The military officer overseeing the case against a Marine charged with murder is recommending the charges now be dropped. Lance Corporal Justin Sharratt is one of eight Marines accused of killing civilians in Haditha, Iraq, in November 2005.

In his report, the officer said Sharratt's actions followed the rules of engagement and use of force. It's now up to a commander to decide if Sharratt will face a court-martial.

President Bush has ordered his former White House Counsel Harriet Miers to defy a congressional subpoena and not appear before a House committee tomorrow investigating the firings of eight federal prosecutors.

The White House says she's immune from testifying, citing executive privilege.

But former White House Political Director Sarah Taylor ended up testifying on Capitol Hill today. She revealed little, though she did say she believed no one at the White House committed any wrongdoing.

"Hustler" magazine is claiming credit for exposing Senator David Vitter's connection to the alleged D.C. Madam. Earlier this week, Vitter admitted his phone number appeared in an escort service's phone records.

"Hustler" says a journalist passed the information on to the magazine, which called Vitter's office for a response, leading to that confession.

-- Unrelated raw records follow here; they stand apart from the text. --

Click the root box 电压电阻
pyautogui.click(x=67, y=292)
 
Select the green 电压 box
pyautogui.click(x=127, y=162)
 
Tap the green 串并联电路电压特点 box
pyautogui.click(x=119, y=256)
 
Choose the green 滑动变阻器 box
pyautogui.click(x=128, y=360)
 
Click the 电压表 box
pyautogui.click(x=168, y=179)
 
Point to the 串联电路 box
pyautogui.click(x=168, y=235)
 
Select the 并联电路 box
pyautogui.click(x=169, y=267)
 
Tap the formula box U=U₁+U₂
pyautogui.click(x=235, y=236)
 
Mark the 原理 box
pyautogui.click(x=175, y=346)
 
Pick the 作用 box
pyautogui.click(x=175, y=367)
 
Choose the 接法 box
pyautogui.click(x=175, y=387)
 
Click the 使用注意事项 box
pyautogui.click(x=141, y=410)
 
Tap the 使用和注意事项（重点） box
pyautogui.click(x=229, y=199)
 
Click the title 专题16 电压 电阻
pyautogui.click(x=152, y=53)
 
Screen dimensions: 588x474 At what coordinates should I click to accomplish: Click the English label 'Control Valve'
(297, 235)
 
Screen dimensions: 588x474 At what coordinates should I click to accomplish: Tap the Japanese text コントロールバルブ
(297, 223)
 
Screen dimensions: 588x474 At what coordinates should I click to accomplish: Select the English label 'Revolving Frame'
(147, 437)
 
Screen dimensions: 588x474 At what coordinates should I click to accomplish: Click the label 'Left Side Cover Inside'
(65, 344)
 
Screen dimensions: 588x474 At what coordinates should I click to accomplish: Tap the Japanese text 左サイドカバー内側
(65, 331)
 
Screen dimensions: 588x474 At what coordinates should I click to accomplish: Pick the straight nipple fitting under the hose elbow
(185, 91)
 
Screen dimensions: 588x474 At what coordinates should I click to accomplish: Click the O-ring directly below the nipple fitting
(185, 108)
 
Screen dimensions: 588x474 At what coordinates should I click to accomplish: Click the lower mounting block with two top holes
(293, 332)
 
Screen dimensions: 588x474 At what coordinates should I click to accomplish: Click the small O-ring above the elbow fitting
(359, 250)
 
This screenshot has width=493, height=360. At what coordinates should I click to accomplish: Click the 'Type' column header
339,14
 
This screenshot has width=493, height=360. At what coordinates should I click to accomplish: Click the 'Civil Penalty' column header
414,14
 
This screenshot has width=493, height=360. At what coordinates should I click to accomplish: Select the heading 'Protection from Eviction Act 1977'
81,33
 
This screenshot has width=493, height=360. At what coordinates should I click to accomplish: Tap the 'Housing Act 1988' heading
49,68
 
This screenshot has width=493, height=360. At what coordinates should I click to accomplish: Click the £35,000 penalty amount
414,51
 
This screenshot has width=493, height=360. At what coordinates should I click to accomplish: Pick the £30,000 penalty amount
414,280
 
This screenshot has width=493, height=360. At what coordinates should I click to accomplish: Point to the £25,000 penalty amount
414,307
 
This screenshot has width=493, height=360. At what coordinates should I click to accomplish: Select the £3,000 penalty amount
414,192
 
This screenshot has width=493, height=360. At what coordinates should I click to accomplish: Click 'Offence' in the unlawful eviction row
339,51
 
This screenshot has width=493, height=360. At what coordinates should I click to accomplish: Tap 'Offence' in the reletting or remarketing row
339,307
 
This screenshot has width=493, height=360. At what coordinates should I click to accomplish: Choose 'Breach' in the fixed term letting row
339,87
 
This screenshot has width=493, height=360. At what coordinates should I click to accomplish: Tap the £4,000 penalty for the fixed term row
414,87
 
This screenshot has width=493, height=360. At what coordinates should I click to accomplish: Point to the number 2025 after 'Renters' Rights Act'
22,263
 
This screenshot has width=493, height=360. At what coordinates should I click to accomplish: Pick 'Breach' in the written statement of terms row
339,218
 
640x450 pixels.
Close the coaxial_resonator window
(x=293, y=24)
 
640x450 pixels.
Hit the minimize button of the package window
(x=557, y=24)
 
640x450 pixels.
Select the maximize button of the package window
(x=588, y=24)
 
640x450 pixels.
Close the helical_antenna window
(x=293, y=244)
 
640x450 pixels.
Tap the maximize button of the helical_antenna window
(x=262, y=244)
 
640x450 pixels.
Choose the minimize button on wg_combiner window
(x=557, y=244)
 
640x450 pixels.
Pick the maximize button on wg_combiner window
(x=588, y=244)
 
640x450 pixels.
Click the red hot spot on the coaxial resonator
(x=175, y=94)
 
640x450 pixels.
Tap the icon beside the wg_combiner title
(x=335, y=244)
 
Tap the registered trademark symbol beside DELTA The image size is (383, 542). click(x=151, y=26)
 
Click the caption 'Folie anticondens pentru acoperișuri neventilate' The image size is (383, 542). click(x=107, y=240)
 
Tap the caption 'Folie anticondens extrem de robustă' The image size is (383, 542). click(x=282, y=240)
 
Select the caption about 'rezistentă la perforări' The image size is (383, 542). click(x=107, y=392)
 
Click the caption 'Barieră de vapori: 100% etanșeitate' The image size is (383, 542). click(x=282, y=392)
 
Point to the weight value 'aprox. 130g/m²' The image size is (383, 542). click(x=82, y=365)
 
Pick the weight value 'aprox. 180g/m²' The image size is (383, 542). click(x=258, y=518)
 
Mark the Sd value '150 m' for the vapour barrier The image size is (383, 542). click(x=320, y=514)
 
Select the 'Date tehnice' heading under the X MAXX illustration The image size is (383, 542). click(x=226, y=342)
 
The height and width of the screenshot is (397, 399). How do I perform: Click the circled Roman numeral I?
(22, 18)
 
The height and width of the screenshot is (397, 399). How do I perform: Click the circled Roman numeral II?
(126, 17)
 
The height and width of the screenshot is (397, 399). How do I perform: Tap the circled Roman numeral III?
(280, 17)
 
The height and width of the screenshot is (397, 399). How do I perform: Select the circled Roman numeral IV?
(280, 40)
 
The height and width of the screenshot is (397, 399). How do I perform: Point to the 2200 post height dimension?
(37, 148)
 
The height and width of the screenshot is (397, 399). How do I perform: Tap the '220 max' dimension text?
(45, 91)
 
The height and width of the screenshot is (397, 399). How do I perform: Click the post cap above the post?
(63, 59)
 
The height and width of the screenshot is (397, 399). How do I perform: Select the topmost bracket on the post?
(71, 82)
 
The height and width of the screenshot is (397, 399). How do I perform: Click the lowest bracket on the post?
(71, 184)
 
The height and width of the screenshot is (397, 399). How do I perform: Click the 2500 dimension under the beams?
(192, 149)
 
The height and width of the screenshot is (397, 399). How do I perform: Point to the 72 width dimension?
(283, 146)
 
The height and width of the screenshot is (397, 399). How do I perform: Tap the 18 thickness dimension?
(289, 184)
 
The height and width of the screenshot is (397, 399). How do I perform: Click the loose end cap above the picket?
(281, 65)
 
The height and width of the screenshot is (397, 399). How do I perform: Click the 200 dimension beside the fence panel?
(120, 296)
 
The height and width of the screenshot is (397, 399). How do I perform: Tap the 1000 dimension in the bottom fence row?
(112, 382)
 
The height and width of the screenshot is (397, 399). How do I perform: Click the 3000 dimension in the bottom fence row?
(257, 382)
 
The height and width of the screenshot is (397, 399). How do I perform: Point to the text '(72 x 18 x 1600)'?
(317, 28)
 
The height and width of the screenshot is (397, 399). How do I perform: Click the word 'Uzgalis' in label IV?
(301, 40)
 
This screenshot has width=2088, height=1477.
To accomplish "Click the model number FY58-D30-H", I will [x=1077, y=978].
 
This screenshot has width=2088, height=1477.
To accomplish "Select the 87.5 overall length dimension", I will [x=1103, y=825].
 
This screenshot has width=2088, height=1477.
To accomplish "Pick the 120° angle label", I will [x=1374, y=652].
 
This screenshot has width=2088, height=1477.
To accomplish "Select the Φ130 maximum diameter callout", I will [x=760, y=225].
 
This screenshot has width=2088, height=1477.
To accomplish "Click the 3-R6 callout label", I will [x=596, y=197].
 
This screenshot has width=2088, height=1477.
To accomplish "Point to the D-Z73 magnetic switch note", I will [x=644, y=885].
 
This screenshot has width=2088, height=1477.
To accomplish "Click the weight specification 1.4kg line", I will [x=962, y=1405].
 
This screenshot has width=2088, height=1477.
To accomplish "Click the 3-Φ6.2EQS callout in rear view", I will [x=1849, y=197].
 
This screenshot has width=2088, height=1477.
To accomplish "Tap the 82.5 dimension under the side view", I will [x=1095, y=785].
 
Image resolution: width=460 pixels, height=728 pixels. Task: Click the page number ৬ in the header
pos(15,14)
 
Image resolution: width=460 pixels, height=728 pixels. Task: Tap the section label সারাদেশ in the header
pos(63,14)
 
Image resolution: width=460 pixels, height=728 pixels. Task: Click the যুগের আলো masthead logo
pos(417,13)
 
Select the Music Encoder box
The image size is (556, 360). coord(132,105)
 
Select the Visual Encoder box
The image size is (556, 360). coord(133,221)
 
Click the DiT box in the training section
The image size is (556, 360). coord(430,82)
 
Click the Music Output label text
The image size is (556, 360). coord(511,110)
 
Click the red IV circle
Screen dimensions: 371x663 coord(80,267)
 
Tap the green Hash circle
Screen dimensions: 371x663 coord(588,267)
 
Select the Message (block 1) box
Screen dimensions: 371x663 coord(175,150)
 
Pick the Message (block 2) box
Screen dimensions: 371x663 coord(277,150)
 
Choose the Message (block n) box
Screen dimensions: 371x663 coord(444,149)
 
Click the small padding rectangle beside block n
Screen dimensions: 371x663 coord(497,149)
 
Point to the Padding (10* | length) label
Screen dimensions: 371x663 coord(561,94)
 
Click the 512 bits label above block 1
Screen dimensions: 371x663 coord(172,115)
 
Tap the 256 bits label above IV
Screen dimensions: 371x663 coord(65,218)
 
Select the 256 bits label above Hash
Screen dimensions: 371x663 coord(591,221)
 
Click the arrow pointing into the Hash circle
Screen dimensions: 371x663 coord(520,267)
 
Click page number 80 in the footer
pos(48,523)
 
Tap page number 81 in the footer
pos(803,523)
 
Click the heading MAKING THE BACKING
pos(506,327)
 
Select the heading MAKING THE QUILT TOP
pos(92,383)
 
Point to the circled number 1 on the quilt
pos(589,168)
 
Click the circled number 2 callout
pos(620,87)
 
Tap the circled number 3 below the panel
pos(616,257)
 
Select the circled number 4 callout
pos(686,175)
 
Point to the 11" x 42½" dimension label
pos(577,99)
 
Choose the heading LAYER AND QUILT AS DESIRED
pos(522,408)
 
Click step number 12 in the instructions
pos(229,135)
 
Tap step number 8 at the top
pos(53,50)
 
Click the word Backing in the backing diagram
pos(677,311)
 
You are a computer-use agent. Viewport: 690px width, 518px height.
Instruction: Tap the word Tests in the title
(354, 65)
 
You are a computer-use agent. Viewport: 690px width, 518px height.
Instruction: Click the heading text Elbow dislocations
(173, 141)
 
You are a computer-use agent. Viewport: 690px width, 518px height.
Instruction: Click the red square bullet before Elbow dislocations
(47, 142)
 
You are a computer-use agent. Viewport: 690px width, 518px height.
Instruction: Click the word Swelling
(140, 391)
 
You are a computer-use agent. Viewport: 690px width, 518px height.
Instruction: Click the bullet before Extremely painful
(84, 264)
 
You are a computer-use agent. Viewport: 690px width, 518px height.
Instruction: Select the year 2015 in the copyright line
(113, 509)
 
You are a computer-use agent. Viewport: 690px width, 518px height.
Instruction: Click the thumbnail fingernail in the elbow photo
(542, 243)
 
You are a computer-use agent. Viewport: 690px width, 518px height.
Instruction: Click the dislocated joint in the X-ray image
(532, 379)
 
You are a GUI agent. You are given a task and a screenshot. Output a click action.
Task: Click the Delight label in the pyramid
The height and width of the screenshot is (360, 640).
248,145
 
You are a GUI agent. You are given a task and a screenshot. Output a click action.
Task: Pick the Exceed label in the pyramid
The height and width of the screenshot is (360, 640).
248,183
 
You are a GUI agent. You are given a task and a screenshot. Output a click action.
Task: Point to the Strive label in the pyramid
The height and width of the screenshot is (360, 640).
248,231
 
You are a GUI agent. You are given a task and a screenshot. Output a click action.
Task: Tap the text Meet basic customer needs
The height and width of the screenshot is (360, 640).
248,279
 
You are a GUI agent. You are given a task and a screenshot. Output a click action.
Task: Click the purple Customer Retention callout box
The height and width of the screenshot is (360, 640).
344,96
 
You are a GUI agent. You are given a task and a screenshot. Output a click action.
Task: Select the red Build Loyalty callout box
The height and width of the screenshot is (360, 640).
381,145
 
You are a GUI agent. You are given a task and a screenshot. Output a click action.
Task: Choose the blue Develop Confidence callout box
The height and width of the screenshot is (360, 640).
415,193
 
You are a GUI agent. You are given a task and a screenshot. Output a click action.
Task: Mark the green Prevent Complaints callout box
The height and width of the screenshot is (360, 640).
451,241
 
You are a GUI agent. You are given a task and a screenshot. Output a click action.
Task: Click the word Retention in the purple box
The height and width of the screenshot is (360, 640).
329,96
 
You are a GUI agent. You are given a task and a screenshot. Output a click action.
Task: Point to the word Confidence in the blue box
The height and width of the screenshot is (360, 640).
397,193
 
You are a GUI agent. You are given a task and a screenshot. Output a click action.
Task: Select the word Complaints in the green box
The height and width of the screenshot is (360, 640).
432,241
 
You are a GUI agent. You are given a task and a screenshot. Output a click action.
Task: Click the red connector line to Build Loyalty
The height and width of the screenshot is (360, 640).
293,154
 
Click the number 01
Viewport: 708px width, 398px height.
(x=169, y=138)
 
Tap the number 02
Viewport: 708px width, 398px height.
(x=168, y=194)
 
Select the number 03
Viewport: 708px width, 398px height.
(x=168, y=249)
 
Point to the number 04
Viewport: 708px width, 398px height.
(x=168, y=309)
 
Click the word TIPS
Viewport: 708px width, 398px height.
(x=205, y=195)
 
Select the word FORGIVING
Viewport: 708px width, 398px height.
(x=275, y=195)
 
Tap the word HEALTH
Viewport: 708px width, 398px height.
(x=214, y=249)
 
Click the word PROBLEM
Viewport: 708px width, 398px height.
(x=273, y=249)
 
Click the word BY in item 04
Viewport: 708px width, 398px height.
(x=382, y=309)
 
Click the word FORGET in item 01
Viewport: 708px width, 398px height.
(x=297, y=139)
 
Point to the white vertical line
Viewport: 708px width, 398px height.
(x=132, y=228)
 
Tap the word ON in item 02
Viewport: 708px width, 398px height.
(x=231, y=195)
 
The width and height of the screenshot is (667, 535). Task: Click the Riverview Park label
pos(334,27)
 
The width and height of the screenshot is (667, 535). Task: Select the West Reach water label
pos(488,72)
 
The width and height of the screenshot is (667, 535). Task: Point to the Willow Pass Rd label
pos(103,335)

And a new twist in the pants suit. You know the man who sued, asking for $54 million because a drycleaner lost his pants? Well, the judge threw the case out. Now the plaintiff is appealing the decision, saying the court doesn't understand what satisfaction guarantied means.

ROBERTS: I guess losing once wasn't enough for him.

FOREMAN: This guy just won't let it go. Heaven knows where this is going to wind up.

ROBERTS: Back in the courts perhaps.

Hey, Tom, check out the "Shot of the Day" here. Remember Knut the polar bear?

FOREMAN: Of course I remember Knut.

ROBERTS: Drawing a big crowd at the Berlin Zoon? Well, it turns out that Knut is no longer as "knut" as he once was. He's growing so fast that apparently, it's too dangerous to have these daily shows with his keepers at the zoo. The zoo also thinks that it's time that Knut started playing with the other bears.

FOREMAN: Did you say Knut? He's no longer so Knut?

ROBERTS: Knut is no longer as "knut" as he used to be.

FOREMAN: You know that a polar bear is the only bear on earth that primarily eats meat.

ROBERTS: And what color is its fur?

FOREMAN: It's clear. It's clear.

ROBERTS: You've been reading up.

FOREMAN: It reflects white light.

ROBERTS: Tom Foreman, "National Geographic" magazine reader.

FOREMAN: Send your questions, I'll answer them.

ROBERTS: All right.

And we want you to send us your "Shot" ideas. If you see some amazing video, tell us about it at We'll put your best clips on the program.

Up next, your feedback. A check of the 360 blog. It's what's "On the Rader," when 360 continues.


ROBERTS: Now, a look at what's "On the Radar" on the 360 blog. Some feedback on Drew Griffin's "Keeping them Honest" report tonight on California Congressman Jerry Lewis. Lewis is asking for $500,000 for a park not in his home district, but in Washington, D.C., just blocks from his home there.

Lorie Ann in Buellton, California, writes: Good job as usual. But I must admit I sometimes wonder when and if honesty will ever come back. You can't keep people honest who have not incentive to do the right thing. Exposure and shame are tools, but it seems sad that we've all come to that. So I'm afraid that piggy projects will keep coming to a neighborhood near all of us.

Sean in Kenmore, New York, says: If it smells like a horse and looks like a horse and you hear hoofbeats, don't try to tell me it's a zebra. My backyard is my own little park -- can Representative Lewis earmark a little piece of the pie for me?

And Judy in Brooklyn, New York, says: Way to go Drew! I love the "Keeping them Honest" segments on 360 and it is my hope that the 360 crew will keep shining the light on our elected officials who lack integrity.

Judy, don't worry. The 360 staff will be keeping everyone honest. Go to to weigh in on any story that you see here on 360. We welcome your thoughts.

And that's it for this edition of 360. For Anderson Cooper, I'm John Roberts. I'll be up early with Kiran Chetry for "AMERICAN MORNING," as always, 6:00 to 9:00 Eastern.

For our international viewers, "CNN TODAY" is next. Here in the states, "LARRY KING" is coming right up.